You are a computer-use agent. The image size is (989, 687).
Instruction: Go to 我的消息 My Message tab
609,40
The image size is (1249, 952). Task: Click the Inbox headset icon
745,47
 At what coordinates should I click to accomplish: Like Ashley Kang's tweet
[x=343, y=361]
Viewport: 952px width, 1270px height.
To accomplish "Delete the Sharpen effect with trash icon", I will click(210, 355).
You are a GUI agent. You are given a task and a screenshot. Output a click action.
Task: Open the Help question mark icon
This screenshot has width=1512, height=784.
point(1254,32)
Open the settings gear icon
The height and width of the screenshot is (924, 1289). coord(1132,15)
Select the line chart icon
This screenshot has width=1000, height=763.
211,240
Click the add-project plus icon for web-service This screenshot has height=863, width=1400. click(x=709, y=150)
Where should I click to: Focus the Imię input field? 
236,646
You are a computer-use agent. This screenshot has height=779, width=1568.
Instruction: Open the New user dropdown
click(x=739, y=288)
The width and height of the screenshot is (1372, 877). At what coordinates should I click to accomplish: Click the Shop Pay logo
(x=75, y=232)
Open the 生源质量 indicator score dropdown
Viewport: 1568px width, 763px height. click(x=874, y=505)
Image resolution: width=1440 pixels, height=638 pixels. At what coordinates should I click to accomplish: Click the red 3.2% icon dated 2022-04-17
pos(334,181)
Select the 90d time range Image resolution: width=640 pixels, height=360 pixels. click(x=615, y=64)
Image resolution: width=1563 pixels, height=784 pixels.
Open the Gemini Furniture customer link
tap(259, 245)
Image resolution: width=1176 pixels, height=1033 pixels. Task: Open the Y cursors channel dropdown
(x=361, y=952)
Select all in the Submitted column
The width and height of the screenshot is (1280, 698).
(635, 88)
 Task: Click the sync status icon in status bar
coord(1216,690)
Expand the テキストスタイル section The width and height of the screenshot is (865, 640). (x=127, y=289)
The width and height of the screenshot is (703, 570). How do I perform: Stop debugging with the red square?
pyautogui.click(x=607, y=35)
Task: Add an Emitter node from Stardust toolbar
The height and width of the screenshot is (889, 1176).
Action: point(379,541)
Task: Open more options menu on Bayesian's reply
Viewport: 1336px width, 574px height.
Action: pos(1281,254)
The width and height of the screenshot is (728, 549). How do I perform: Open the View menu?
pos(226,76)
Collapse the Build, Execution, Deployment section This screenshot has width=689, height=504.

==============================

:: Exercise aim ::
Reproduce every one of the lines above verbatim, without altering any character.

:: Complete response ::
You are a computer-use agent. The image size is (989, 687).
Instruction: Go to 我的消息 My Message tab
609,40
The image size is (1249, 952). Task: Click the Inbox headset icon
745,47
 At what coordinates should I click to accomplish: Like Ashley Kang's tweet
[x=343, y=361]
Viewport: 952px width, 1270px height.
To accomplish "Delete the Sharpen effect with trash icon", I will click(210, 355).
You are a GUI agent. You are given a task and a screenshot. Output a click action.
Task: Open the Help question mark icon
This screenshot has width=1512, height=784.
point(1254,32)
Open the settings gear icon
The height and width of the screenshot is (924, 1289). coord(1132,15)
Select the line chart icon
This screenshot has width=1000, height=763.
211,240
Click the add-project plus icon for web-service This screenshot has height=863, width=1400. click(x=709, y=150)
Where should I click to: Focus the Imię input field? 
236,646
You are a computer-use agent. This screenshot has height=779, width=1568.
Instruction: Open the New user dropdown
click(x=739, y=288)
The width and height of the screenshot is (1372, 877). At what coordinates should I click to accomplish: Click the Shop Pay logo
(x=75, y=232)
Open the 生源质量 indicator score dropdown
Viewport: 1568px width, 763px height. click(x=874, y=505)
Image resolution: width=1440 pixels, height=638 pixels. At what coordinates should I click to accomplish: Click the red 3.2% icon dated 2022-04-17
pos(334,181)
Select the 90d time range Image resolution: width=640 pixels, height=360 pixels. click(x=615, y=64)
Image resolution: width=1563 pixels, height=784 pixels.
Open the Gemini Furniture customer link
tap(259, 245)
Image resolution: width=1176 pixels, height=1033 pixels. Task: Open the Y cursors channel dropdown
(x=361, y=952)
Select all in the Submitted column
The width and height of the screenshot is (1280, 698).
(635, 88)
 Task: Click the sync status icon in status bar
coord(1216,690)
Expand the テキストスタイル section The width and height of the screenshot is (865, 640). (x=127, y=289)
The width and height of the screenshot is (703, 570). How do I perform: Stop debugging with the red square?
pyautogui.click(x=607, y=35)
Task: Add an Emitter node from Stardust toolbar
The height and width of the screenshot is (889, 1176).
Action: point(379,541)
Task: Open more options menu on Bayesian's reply
Viewport: 1336px width, 574px height.
Action: pos(1281,254)
The width and height of the screenshot is (728, 549). How do I perform: Open the View menu?
pos(226,76)
Collapse the Build, Execution, Deployment section This screenshot has width=689, height=504.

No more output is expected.